» **Exercise prompt**
In this exercise, copy exactly the lines from the one that contains "Toggle the Enable Mouse Jump switch" through the end of the entries below; pictures are not copied.
── Records for the task
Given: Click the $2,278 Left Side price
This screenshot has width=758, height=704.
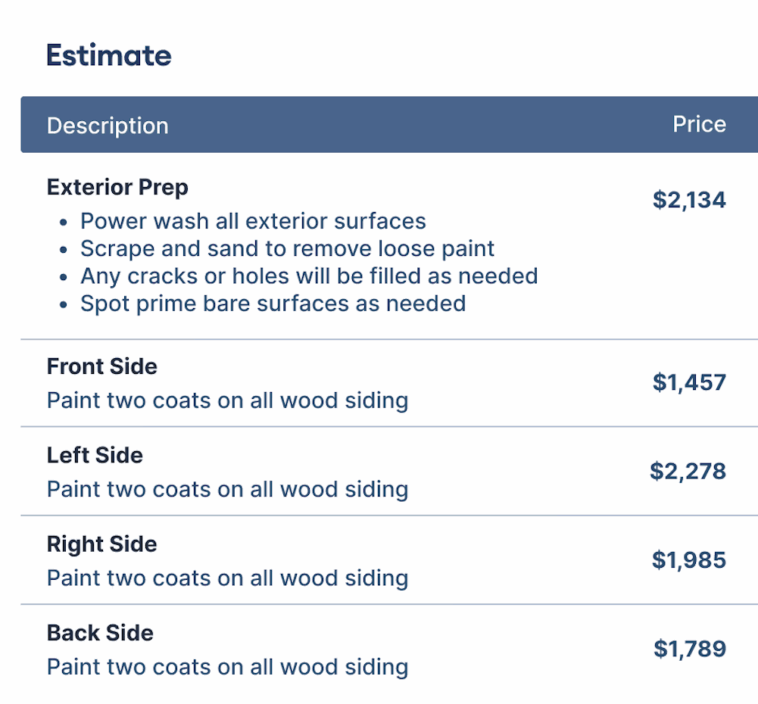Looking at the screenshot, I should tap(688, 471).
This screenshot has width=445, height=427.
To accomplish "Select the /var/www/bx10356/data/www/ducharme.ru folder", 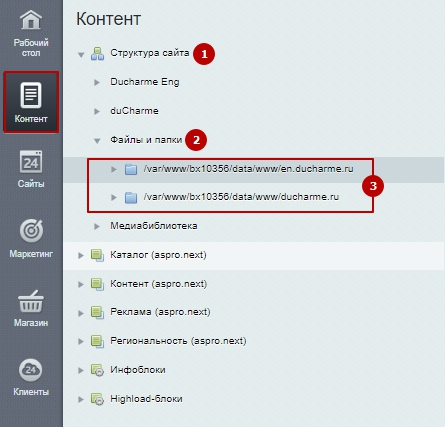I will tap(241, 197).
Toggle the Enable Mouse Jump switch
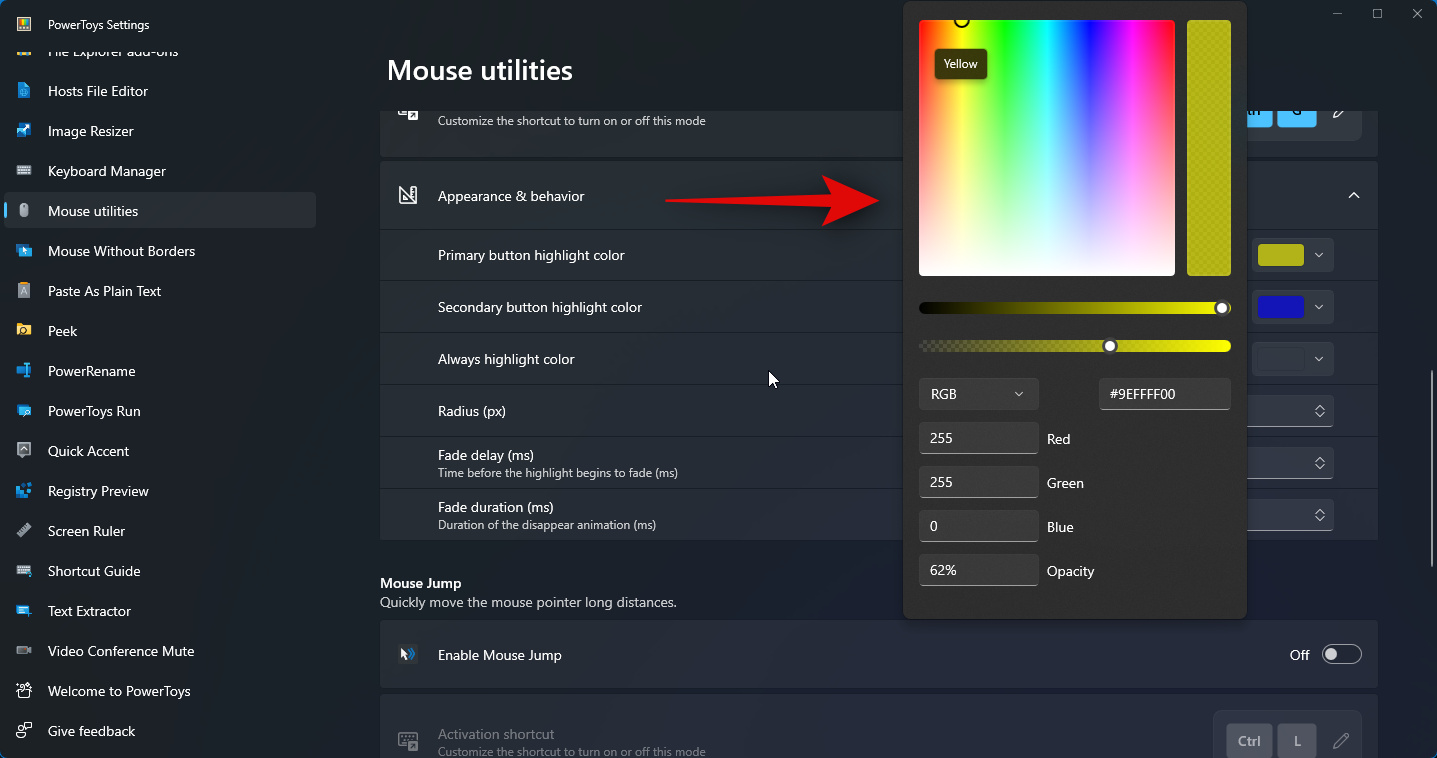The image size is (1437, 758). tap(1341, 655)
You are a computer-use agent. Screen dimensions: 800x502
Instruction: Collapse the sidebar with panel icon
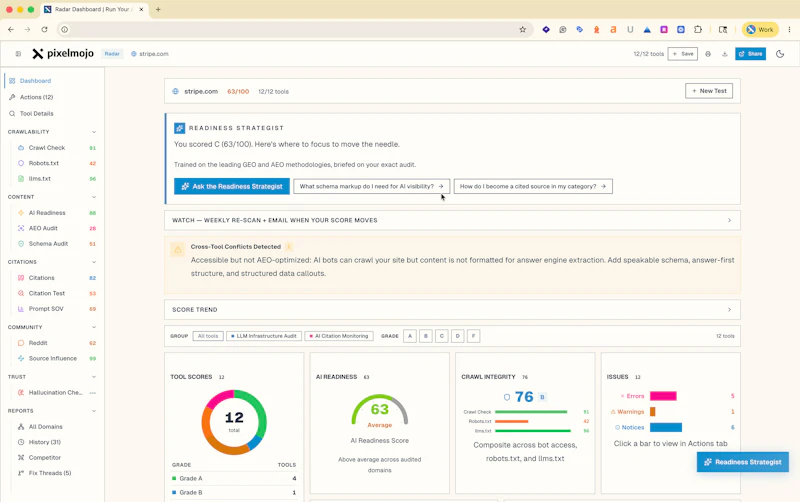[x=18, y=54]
────
» **Answer to this task**
Toggle the Enable Mouse Jump switch
The image size is (1437, 758). tap(1341, 655)
You are a computer-use agent. Screen dimensions: 800x502
Instruction: Collapse the sidebar with panel icon
[x=18, y=54]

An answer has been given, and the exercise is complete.